_PROBLEM TO WORK ON_:
Copy out every line of the listing below without changing anything.

begin GIVEN ENTRIES

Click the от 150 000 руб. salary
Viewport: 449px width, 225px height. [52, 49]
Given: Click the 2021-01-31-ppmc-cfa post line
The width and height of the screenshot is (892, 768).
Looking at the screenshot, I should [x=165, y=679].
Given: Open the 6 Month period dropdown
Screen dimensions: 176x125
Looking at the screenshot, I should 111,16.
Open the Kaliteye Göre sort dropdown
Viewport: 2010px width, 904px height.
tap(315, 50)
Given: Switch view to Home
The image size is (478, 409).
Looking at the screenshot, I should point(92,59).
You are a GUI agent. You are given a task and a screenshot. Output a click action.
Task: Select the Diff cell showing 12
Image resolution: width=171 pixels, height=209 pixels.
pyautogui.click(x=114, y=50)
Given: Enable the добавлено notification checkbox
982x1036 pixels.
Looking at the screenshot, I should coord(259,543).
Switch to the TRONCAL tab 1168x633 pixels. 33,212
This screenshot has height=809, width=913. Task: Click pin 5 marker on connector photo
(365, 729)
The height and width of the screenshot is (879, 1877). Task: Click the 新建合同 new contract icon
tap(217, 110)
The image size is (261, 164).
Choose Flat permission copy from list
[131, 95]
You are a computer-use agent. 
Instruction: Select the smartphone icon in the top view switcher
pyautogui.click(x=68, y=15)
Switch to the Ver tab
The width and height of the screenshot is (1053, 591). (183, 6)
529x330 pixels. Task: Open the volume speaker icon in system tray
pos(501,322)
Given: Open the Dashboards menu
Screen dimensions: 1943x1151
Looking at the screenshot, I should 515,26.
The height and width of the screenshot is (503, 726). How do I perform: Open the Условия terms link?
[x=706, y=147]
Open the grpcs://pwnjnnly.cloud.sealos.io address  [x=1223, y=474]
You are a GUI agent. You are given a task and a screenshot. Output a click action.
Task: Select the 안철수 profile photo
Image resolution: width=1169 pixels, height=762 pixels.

end GIVEN ENTRIES

_ANSWER TO THIS TASK_:
Click the от 150 000 руб. salary
Viewport: 449px width, 225px height. [52, 49]
Given: Click the 2021-01-31-ppmc-cfa post line
The width and height of the screenshot is (892, 768).
Looking at the screenshot, I should [x=165, y=679].
Given: Open the 6 Month period dropdown
Screen dimensions: 176x125
Looking at the screenshot, I should 111,16.
Open the Kaliteye Göre sort dropdown
Viewport: 2010px width, 904px height.
tap(315, 50)
Given: Switch view to Home
The image size is (478, 409).
Looking at the screenshot, I should point(92,59).
You are a GUI agent. You are given a task and a screenshot. Output a click action.
Task: Select the Diff cell showing 12
Image resolution: width=171 pixels, height=209 pixels.
pyautogui.click(x=114, y=50)
Given: Enable the добавлено notification checkbox
982x1036 pixels.
Looking at the screenshot, I should coord(259,543).
Switch to the TRONCAL tab 1168x633 pixels. 33,212
This screenshot has height=809, width=913. Task: Click pin 5 marker on connector photo
(365, 729)
The height and width of the screenshot is (879, 1877). Task: Click the 新建合同 new contract icon
tap(217, 110)
The image size is (261, 164).
Choose Flat permission copy from list
[131, 95]
You are a computer-use agent. 
Instruction: Select the smartphone icon in the top view switcher
pyautogui.click(x=68, y=15)
Switch to the Ver tab
The width and height of the screenshot is (1053, 591). (183, 6)
529x330 pixels. Task: Open the volume speaker icon in system tray
pos(501,322)
Given: Open the Dashboards menu
Screen dimensions: 1943x1151
Looking at the screenshot, I should 515,26.
The height and width of the screenshot is (503, 726). How do I perform: Open the Условия terms link?
[x=706, y=147]
Open the grpcs://pwnjnnly.cloud.sealos.io address  [x=1223, y=474]
You are a GUI agent. You are given a task and a screenshot. Output a click action.
Task: Select the 안철수 profile photo
Image resolution: width=1169 pixels, height=762 pixels.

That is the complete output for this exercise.